On the first anniversary of the offence of coercive control (29th December) Cleveland Police has confirmed that it is very much an under-reported issue.

In contrast to other forms of domestic abuse, coercive control does not usually mean physical or sexual violence against a partner but it could include someone stopping their partner or family member from socialising, limiting access to their family, friends or finances or monitoring a victim’s online and social media activity.

Nationally the CPS is reporting fewer than a dozen successful prosecutions since the offence of ‘coercive or controlling behaviour in an intimate or family relationship’ came into force.

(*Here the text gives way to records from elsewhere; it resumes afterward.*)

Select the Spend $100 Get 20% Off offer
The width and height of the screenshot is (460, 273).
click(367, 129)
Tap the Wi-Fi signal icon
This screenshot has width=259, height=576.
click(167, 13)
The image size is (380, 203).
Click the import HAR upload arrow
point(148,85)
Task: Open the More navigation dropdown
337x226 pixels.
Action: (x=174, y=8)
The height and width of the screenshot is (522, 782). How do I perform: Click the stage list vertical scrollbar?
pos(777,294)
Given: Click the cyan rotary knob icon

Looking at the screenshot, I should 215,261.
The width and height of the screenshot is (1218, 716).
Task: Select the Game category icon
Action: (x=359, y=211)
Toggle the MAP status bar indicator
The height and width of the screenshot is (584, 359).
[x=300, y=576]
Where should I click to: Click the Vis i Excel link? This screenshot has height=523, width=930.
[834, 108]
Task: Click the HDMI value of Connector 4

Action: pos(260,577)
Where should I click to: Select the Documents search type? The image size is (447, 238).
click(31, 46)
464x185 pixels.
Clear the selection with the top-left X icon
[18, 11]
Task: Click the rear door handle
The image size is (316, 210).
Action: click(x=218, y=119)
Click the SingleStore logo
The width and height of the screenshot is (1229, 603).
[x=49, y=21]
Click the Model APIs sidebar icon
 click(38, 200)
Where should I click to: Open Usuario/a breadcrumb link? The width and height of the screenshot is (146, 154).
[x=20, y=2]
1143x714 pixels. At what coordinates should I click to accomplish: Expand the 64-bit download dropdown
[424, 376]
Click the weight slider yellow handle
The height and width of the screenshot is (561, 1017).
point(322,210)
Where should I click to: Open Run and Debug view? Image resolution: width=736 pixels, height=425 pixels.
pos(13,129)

Cleveland was the first force in the north-east to charge a man with the offence (against his female partner) and he received a 12 month jail sentence in June 2016.

Detective Inspector Dave Snaith, from Cleveland Police’s Domestic Abuse Unit, said: “The nature of the offence makes it difficult for victims to come forward and they can be frightened of the consequences if they do.

“Our officers are briefed to be alert to evidence of controlling behaviour. Sometimes even victims may not realise the full extent of the manipulation.

“Essentially perpetrators have all the power in a relationship and cause victims to live in fear and worry of their behaviour. Perpetrators may not be physically violent but the emotional abuse is equally damaging.”

In Cleveland between December 2015 and June 2016 there were 682 domestic abuse crimes recorded which resulted in a charge. Fewer than 10 charges of coercive control have been made to date.

DI Snaith added: “This new offence provides victims of domestic abuse with more protection. It can help those who are being tortured in their daily lives and break cycles of abuse that have lasted for years.”

The maximum penalty for controlling/coercive behaviour is five years’ imprisonment and a fine.